**INFORMATION SUPPLIED:**
- - - -
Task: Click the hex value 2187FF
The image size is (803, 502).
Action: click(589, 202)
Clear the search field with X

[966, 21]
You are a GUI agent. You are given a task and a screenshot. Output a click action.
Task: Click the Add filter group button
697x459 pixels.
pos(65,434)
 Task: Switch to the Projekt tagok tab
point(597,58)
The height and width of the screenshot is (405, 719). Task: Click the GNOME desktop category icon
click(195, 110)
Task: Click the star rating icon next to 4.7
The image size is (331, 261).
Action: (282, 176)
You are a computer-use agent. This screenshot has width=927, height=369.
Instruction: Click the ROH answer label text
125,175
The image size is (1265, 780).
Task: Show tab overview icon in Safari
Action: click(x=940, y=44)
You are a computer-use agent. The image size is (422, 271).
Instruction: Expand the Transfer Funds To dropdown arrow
- - - -
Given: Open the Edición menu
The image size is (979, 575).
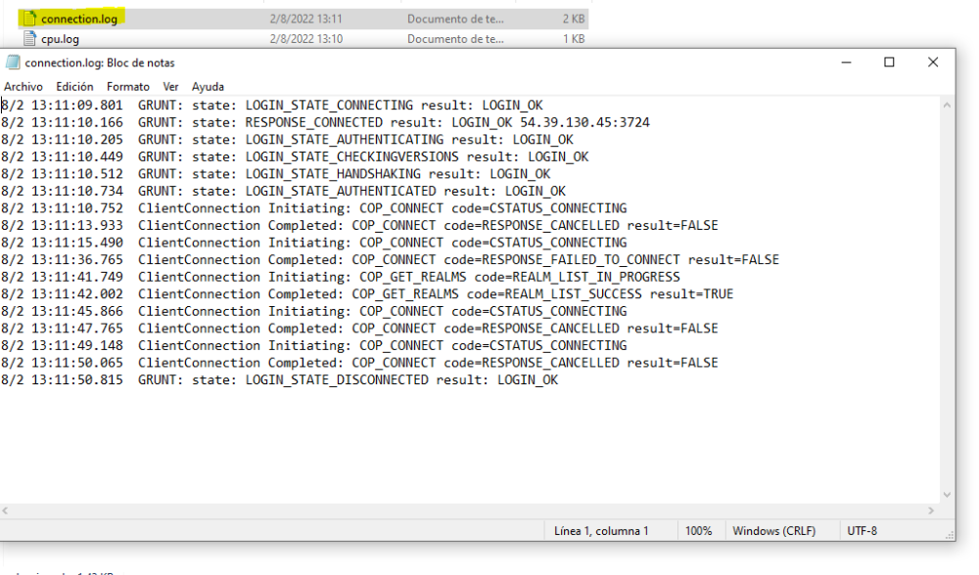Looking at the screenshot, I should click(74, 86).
- - - -
Copy the lines above verbatim, starting at the line that contains "Task: Click the hex value 2187FF" and ending after the line that contains "Action: click(x=940, y=44)".

Task: Click the hex value 2187FF
The image size is (803, 502).
Action: click(589, 202)
Clear the search field with X

[966, 21]
You are a GUI agent. You are given a task and a screenshot. Output a click action.
Task: Click the Add filter group button
697x459 pixels.
pos(65,434)
 Task: Switch to the Projekt tagok tab
point(597,58)
The height and width of the screenshot is (405, 719). Task: Click the GNOME desktop category icon
click(195, 110)
Task: Click the star rating icon next to 4.7
The image size is (331, 261).
Action: (282, 176)
You are a computer-use agent. This screenshot has width=927, height=369.
Instruction: Click the ROH answer label text
125,175
The image size is (1265, 780).
Task: Show tab overview icon in Safari
Action: click(x=940, y=44)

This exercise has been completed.